Architecture

This page gives a technical overview of how AlloyGBM is organized internally.

High-level component layout

The repository is split into Rust workspace crates plus Python bindings:

  • crates/core – shared data contracts, matrices, gradients, artifacts, and NaN handling.

  • crates/engine – training logic, objective implementations, and policy-driven iteration control.

  • crates/backend_cpu – CPU histogram building, split evaluation, and NaN-aware partitioning.

  • crates/predictor – artifact-backed prediction with post-transform support, including sigmoid for classification.

  • crates/shap – TreeSHAP explanation support using polynomial-time exact Shapley values.

  • crates/categorical – categorical support helpers such as target encoding and frequency encoding.

  • bindings/python – Python extension module and public package (GBMRegressor, GBMClassifier, GBMRanker).

Objective implementations

The engine implements a generic ObjectiveOps trait with these concrete objectives:

  • SquaredErrorObjective – MSE loss for regression

  • BinaryCrossEntropyObjective – log-loss for binary classification

  • RankPairwiseObjective – RankNet pairwise logistic

  • RankNdcgObjective – LambdaMART with NDCG weighting

  • RankXendcgObjective – cross-entropy approximation to NDCG

  • QueryRmseObjective – query-grouped RMSE

  • YetiRankObjective – stochastic NDCG-weighted pairwise

Training pipeline

At a high level, Python training flows like this:

  1. Python input validation and coercion

  2. dense fast-path detection for array-like inputs

  3. continuous-feature quantization when needed (up to 65,535 bins)

  4. NaN handling – missing values are routed to a dedicated bin

  5. Rust engine training with the selected objective

  6. artifact serialization (includes objective metadata for post-transforms)

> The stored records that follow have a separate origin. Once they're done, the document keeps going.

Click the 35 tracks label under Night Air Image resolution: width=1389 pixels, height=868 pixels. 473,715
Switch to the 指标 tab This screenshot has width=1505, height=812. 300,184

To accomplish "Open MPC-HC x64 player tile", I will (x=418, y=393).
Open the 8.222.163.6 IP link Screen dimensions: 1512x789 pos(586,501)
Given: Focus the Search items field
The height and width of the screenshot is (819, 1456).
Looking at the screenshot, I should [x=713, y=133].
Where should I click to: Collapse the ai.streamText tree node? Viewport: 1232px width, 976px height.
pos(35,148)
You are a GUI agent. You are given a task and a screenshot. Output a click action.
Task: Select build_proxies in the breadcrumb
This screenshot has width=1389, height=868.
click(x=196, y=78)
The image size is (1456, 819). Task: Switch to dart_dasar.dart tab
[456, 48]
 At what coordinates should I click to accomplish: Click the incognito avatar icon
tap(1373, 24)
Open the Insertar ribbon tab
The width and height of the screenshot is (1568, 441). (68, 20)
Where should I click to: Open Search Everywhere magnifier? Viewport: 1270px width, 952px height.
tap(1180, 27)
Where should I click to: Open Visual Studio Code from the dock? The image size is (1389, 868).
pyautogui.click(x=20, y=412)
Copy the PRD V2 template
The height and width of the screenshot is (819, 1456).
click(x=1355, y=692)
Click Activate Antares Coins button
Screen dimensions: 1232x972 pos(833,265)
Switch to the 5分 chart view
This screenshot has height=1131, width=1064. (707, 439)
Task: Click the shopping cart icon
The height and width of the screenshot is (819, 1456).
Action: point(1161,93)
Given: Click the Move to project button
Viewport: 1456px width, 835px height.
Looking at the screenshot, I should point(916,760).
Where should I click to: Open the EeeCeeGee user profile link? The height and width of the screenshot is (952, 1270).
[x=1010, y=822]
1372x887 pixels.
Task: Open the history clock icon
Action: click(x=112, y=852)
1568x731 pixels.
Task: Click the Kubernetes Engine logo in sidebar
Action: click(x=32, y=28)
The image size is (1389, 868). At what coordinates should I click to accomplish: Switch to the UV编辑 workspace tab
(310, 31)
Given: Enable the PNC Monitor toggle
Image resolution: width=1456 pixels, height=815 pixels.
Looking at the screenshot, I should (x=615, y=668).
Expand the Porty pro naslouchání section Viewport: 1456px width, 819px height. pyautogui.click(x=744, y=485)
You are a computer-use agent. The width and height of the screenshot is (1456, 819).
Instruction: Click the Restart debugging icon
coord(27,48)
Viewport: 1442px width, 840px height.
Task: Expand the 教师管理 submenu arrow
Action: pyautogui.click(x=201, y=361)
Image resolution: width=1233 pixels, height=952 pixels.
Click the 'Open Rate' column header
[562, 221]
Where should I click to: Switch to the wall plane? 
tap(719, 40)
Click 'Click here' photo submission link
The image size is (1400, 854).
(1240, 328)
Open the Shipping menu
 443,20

  7. native predictor handle creation for later inference

AlloyGBM training pipeline from Python inputs through quantization, engine training, backend execution, artifact serialization, and native predictor creation.

High-level AlloyGBM training pipeline from Python inputs to serialized model artifact and native predictor handle.

Tree growth strategies

AlloyGBM supports two tree growth strategies:

  • Level-wise (default): grows trees level-by-level, expanding all nodes at the current depth before moving deeper

  • Leaf-wise: grows trees by selecting the leaf with the highest split gain at each step, similar to LightGBM’s strategy

Artifact design

AlloyGBM keeps a binary artifact format with magic bytes AGBM and versioned sections:

  • Trees section

  • PredictorLayout section (includes objective type for post-transforms)

  • CategoricalState section

  • JSON metadata header

Artifact-backed inference is part of the public Python story, and the format supports model persistence via pickle, save_model/load_model, and raw byte export.

Recent design choices

The current codebase includes several design decisions:

  • dense native ingestion paths to avoid unnecessary Python row materialization

  • flat histogram storage for better cache behavior, with buffer reuse across rounds

  • dataset-aware training policy in auto mode

  • NaN-aware histogram building and split finding

  • adaptive u8/u16 bin storage (u8 for <=256 bins, u16 for larger)

  • monotone constraint enforcement during split finding

  • feature weight integration into split candidate selection

  • optional node statistics for later introspection

AlloyGBM split node structure showing threshold bin, gain, child nodes, and optional node statistics.

Conceptual split-node structure used to explain artifact layout and optional node-level diagnostics.